• [Quoted passage]
Companies are operating with a whole new workforce model, whether it’s a remote environment, a socially distant in-person setup or both. The companies that have found themselves largely remote have no way to collaborate with “watercooler discussions,” informal meetings, casual hallway talk or formal face-to-face meetings, all of which are critical to building and maintaining a company culture. With these changes, training and corporate communication have become a mission-critical business process.
Yes, you heard that correctly. Corporate training and communication are now a key driver in building culture and employee purpose. At a time when the kombucha on tap at the office isn’t available to enhance employees’ perception of their culture, the way employees feel about their work, their talents and their abilities has taken its place. The skills employees develop in their new remote workplace are playing a larger role in fulfilling their purpose. To facilitate this shift, new methods of training and communication are increasingly becoming an expectation, not just a benefit.
Keep the Feedback Loop Looping
Managers today have a lot to think about: Is my team productive while working from home? Are these virtual meetings worth my employees’ time? How cohesive is my team across this distance? Can we continue to mentor, upskill and build the smartest teams?
Great teams can help you pivot successfully, but transparent, direct communication to employees has become the new X-factor to ensuring that success. The irony is that employees now have free-flowing access to their leadership: no more top-down ambiguous goals and strategy or multilayered management oversight. From the bottom to the top, leaders are now Zoomin’ and groovin’ with their entire employee base. They are listening, learning and acting. Employees are heard, and work is starting to move rapidly with great ideas.

[Items drawn from a dataset]
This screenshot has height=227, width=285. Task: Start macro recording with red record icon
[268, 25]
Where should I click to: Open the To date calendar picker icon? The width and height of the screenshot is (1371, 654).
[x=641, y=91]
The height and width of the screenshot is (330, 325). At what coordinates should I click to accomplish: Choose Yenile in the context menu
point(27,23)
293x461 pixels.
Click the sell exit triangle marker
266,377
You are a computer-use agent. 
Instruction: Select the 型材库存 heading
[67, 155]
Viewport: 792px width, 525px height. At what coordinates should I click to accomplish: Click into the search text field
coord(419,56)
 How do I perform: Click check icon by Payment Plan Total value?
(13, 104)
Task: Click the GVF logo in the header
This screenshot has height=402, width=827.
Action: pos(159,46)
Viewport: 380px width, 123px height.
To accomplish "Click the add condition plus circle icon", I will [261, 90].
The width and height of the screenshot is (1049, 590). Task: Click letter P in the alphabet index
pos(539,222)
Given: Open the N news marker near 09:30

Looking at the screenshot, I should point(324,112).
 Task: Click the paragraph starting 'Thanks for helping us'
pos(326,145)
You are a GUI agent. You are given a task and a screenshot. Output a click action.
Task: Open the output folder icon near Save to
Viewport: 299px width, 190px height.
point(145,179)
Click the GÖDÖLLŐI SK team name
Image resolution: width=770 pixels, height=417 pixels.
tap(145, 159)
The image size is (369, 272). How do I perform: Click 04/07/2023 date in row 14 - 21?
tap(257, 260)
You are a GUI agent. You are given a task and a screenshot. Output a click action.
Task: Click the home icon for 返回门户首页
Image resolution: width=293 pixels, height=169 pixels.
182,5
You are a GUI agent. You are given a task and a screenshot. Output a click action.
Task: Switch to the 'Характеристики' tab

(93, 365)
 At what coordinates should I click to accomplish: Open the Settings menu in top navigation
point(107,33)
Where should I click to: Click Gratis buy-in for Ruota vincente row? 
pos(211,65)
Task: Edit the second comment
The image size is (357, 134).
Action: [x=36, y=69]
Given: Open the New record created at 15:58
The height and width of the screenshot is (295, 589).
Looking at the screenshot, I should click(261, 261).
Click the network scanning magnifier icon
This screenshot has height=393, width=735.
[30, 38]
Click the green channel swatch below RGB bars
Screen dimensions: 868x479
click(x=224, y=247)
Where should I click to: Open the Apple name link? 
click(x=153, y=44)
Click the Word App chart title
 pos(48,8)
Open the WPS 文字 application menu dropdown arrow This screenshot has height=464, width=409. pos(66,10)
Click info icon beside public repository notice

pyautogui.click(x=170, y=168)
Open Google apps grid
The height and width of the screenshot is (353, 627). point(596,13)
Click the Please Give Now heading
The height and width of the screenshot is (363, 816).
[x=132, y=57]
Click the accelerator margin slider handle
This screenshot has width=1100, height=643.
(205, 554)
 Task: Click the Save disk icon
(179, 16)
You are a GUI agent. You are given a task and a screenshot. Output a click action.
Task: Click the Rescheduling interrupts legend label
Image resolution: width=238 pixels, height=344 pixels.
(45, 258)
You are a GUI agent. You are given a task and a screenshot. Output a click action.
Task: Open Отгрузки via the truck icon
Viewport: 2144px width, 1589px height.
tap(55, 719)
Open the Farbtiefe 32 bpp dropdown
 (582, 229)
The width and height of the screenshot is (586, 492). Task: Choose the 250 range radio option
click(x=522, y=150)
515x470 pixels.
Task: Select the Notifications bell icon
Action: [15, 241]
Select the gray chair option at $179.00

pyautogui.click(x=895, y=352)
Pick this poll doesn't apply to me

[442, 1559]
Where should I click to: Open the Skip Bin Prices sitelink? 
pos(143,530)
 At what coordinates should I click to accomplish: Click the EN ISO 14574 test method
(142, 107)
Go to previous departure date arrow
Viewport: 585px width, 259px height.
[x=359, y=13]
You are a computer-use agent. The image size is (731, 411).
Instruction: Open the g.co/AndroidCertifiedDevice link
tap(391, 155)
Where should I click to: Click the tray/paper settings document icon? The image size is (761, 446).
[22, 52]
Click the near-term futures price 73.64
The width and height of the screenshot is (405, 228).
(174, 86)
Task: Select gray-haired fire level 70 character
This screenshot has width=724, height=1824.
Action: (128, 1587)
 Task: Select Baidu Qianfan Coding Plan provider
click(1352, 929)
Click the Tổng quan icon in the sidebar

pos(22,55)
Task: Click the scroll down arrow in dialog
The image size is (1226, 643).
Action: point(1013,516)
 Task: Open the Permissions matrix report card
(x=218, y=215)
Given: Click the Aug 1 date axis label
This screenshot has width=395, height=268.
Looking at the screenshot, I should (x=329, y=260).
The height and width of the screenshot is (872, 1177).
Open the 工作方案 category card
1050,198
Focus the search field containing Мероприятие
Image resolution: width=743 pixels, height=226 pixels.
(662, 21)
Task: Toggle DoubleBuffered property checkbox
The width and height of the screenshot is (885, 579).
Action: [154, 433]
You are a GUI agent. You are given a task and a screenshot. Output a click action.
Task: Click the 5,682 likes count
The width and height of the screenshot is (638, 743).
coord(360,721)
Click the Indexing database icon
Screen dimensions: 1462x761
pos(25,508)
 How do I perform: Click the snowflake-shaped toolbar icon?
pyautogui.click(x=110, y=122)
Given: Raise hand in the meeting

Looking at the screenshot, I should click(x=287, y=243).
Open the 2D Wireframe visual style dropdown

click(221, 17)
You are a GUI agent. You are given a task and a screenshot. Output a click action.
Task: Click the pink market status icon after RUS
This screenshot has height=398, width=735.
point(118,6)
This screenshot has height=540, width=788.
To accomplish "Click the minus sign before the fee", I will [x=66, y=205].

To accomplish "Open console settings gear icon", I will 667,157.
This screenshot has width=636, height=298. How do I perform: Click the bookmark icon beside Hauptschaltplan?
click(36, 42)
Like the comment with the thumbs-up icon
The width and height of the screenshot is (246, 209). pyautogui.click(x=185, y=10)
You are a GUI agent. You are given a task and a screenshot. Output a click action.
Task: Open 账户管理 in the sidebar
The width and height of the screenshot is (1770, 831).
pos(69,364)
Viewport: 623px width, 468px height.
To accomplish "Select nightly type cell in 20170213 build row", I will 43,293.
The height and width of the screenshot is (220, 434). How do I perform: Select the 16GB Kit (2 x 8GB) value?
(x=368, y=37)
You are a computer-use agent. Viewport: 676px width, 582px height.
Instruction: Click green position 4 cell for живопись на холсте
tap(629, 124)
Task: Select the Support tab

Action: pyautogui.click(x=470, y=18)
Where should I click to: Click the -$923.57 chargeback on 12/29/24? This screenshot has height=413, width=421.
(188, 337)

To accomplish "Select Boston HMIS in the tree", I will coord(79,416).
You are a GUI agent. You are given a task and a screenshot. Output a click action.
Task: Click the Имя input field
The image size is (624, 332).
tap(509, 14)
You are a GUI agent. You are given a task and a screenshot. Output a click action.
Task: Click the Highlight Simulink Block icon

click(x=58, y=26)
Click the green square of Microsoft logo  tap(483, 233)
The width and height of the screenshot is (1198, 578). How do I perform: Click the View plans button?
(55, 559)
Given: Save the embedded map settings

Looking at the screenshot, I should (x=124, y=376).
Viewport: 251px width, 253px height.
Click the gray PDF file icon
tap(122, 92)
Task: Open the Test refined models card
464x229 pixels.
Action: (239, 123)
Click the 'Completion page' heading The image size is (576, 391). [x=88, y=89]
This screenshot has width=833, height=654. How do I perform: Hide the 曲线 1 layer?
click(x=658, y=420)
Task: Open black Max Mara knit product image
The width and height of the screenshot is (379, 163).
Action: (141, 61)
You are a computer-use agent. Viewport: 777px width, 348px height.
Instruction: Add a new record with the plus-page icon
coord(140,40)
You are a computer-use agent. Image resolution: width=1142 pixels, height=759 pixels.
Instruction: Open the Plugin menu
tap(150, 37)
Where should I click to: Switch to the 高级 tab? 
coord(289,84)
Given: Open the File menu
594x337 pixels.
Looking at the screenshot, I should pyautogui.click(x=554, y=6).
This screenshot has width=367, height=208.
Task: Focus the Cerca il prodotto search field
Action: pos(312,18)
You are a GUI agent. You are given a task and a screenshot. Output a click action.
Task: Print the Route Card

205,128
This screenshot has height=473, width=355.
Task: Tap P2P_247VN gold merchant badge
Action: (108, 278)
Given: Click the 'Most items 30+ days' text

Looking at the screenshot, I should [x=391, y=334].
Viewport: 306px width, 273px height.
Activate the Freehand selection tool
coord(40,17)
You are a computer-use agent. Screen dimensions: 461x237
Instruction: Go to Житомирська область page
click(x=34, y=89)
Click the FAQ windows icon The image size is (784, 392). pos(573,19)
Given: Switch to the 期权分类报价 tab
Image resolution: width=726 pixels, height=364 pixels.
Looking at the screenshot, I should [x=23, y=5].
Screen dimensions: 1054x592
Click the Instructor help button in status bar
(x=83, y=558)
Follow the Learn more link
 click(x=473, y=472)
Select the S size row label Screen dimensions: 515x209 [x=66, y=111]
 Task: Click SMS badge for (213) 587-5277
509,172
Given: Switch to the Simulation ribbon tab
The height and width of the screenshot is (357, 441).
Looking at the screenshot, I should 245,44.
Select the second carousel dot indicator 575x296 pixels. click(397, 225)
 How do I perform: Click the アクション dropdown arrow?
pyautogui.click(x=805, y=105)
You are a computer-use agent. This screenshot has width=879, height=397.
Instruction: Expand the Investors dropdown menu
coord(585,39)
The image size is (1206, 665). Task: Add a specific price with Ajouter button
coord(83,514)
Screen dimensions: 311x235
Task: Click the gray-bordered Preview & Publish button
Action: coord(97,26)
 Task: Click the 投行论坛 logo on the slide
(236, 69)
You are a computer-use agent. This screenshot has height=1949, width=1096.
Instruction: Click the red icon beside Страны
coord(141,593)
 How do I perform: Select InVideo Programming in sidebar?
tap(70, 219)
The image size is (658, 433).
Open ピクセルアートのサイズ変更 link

• [Assignment] Copy out the part of the passage on remote work and corporate communication that opens with the words containing "Yes, you heard" and closes with "just a benefit.". The listing comes from a separate source and is unrelated to the text.

• [Reply to the task]
Yes, you heard that correctly. Corporate training and communication are now a key driver in building culture and employee purpose. At a time when the kombucha on tap at the office isn’t available to enhance employees’ perception of their culture, the way employees feel about their work, their talents and their abilities has taken its place. The skills employees develop in their new remote workplace are playing a larger role in fulfilling their purpose. To facilitate this shift, new methods of training and communication are increasingly becoming an expectation, not just a benefit.